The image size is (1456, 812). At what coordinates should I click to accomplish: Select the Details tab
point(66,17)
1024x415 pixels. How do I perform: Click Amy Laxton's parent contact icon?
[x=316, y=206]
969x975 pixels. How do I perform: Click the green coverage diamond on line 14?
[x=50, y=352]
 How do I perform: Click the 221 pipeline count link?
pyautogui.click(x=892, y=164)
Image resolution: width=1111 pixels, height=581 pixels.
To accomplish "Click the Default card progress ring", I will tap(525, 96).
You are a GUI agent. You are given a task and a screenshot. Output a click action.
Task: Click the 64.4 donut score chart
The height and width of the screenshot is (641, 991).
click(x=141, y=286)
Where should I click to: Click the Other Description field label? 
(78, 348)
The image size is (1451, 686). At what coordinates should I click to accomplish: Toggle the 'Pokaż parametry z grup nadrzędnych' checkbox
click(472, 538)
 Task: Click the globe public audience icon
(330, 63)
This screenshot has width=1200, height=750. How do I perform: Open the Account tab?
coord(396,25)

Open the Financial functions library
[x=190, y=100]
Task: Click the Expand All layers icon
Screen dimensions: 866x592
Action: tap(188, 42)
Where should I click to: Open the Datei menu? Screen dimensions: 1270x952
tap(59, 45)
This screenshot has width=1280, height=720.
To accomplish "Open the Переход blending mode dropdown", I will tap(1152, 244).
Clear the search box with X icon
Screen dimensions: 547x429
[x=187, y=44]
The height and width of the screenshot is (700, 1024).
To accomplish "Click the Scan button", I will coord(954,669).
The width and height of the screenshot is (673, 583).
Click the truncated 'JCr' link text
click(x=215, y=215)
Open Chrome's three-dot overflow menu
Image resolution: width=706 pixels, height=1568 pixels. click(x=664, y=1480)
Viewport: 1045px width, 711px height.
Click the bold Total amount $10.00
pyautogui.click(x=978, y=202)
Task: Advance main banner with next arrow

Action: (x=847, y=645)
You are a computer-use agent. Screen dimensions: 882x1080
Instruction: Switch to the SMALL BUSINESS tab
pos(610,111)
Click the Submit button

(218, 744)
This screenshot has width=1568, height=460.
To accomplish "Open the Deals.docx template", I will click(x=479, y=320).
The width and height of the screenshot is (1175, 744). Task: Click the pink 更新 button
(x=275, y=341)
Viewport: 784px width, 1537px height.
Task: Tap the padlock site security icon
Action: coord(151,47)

====================

Task objective => Write the entries out a second time. Match them exactly.

Output of the task =>
The image size is (1456, 812). At what coordinates should I click to accomplish: Select the Details tab
point(66,17)
1024x415 pixels. How do I perform: Click Amy Laxton's parent contact icon?
[x=316, y=206]
969x975 pixels. How do I perform: Click the green coverage diamond on line 14?
[x=50, y=352]
 How do I perform: Click the 221 pipeline count link?
pyautogui.click(x=892, y=164)
Image resolution: width=1111 pixels, height=581 pixels.
To accomplish "Click the Default card progress ring", I will tap(525, 96).
You are a GUI agent. You are given a task and a screenshot. Output a click action.
Task: Click the 64.4 donut score chart
The height and width of the screenshot is (641, 991).
click(x=141, y=286)
Where should I click to: Click the Other Description field label? 
(78, 348)
The image size is (1451, 686). At what coordinates should I click to accomplish: Toggle the 'Pokaż parametry z grup nadrzędnych' checkbox
click(472, 538)
 Task: Click the globe public audience icon
(330, 63)
This screenshot has width=1200, height=750. How do I perform: Open the Account tab?
coord(396,25)

Open the Financial functions library
[x=190, y=100]
Task: Click the Expand All layers icon
Screen dimensions: 866x592
Action: tap(188, 42)
Where should I click to: Open the Datei menu? Screen dimensions: 1270x952
tap(59, 45)
This screenshot has width=1280, height=720.
To accomplish "Open the Переход blending mode dropdown", I will tap(1152, 244).
Clear the search box with X icon
Screen dimensions: 547x429
[x=187, y=44]
The height and width of the screenshot is (700, 1024).
To accomplish "Click the Scan button", I will coord(954,669).
The width and height of the screenshot is (673, 583).
Click the truncated 'JCr' link text
click(x=215, y=215)
Open Chrome's three-dot overflow menu
Image resolution: width=706 pixels, height=1568 pixels. click(x=664, y=1480)
Viewport: 1045px width, 711px height.
Click the bold Total amount $10.00
pyautogui.click(x=978, y=202)
Task: Advance main banner with next arrow

Action: (x=847, y=645)
You are a computer-use agent. Screen dimensions: 882x1080
Instruction: Switch to the SMALL BUSINESS tab
pos(610,111)
Click the Submit button

(218, 744)
This screenshot has width=1568, height=460.
To accomplish "Open the Deals.docx template", I will click(x=479, y=320).
The width and height of the screenshot is (1175, 744). Task: Click the pink 更新 button
(x=275, y=341)
Viewport: 784px width, 1537px height.
Task: Tap the padlock site security icon
Action: coord(151,47)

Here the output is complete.